In quali aree del mondo siete più presenti?

«Siamo la prima azienda di trasporti, spedizioni e logistica della Romania, in termini di fatturato. Siamo presenti nel Paese da dieci anni, abbiamo dovuto seguire le esigenze dei nostri clienti che hanno spostato la produzione in Romania perchè il costo del lavoro è più basso rispetto all’Europa occidentale. Il 70% del nostro fatturato è realizzato fuori dall’Italia: trasportiamo merci di aziende estere in giro per il mondo di cui solo una piccola parte verso l’Italia».

Quali mezzi utilizzate per i vostri trasporti?

«Abbiamo un parco mezzi composto da 800 rimorchi intermodali, 150 casse mobili e 180 motrici euro 6. Abbiamo una base di mezzi Transmec e affittiamo gli spazi dalle Ferrovie: facciamo treni nostri, in Romania abbiamo un nostro terminal (attraverso un accordo con lo Stato) e da lì facciamo tre treni a settimana per l’Inghilterra, tre treni a settimana per Italia e due per la Germania.

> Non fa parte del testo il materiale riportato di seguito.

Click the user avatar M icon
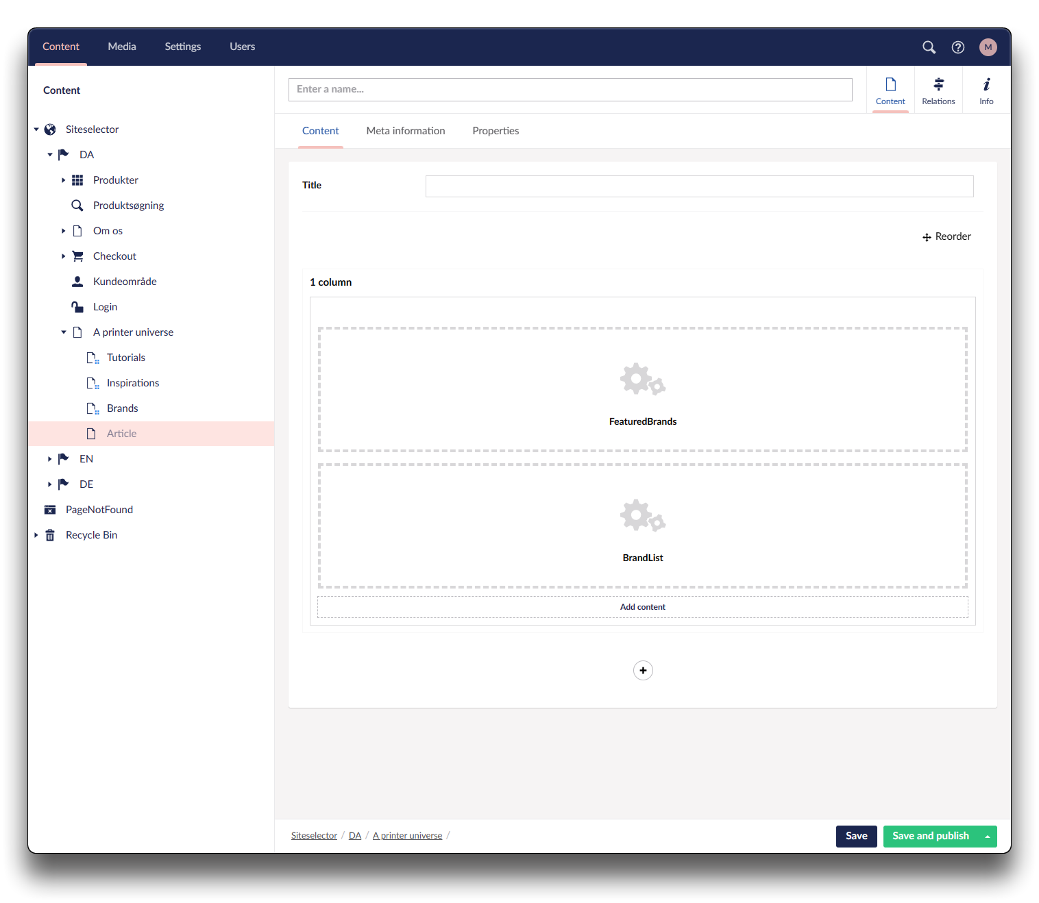 point(988,47)
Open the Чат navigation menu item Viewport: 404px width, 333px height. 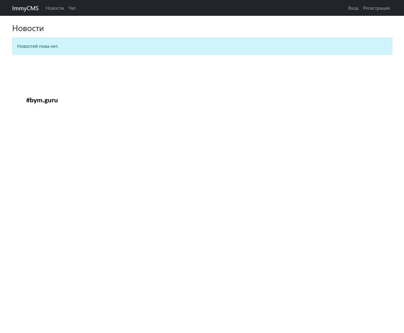coord(72,8)
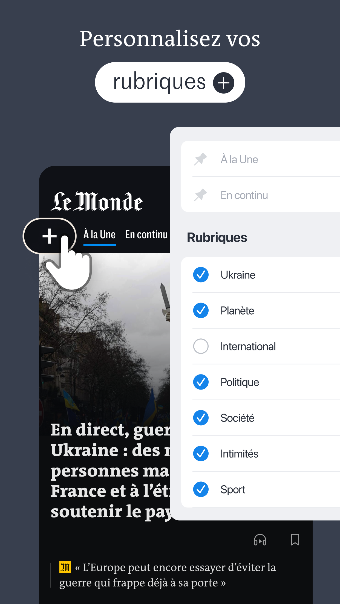Click the plus icon in rubriques pill
This screenshot has height=604, width=340.
(224, 83)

Il trasporto ferroviario è più efficiente ma purtroppo più caro anche se ci sono clienti, come Ikea, disponibili a pagare di più per risparmiare Co2. Cerchiamo di cucire un vestito su misura per i nostri clienti in base alle loro esigenze».

In quali settori merceologici siete più forti?

«Siamo molto forti nell’automotive, i nostri clienti sono Ferrari, New Holland, Iveco e nella moda. Uno dei nostri più grandi clienti è Ikea, riforniamo tutto lo stabilimento di Piacenza dalla Romania».

Come è strutturata l’attività?

«Transmec Log è specializzata nella logistica industriale, ha l’obiettivo di curare la gestione fisica, informativa, organizzativa del flusso dei prodotti dalle fonti di approvvigionamento ai clienti finali integrandosi totalmente con le dinamiche, tempistiche ed esigenze dei clienti, diventando l’anello fondamentale della catena produttiva, mentre Transmec To Be è specializzata nella logistica per il grocery, con forte focalizzazione sulle esigenze della grande distribuzione organizzata».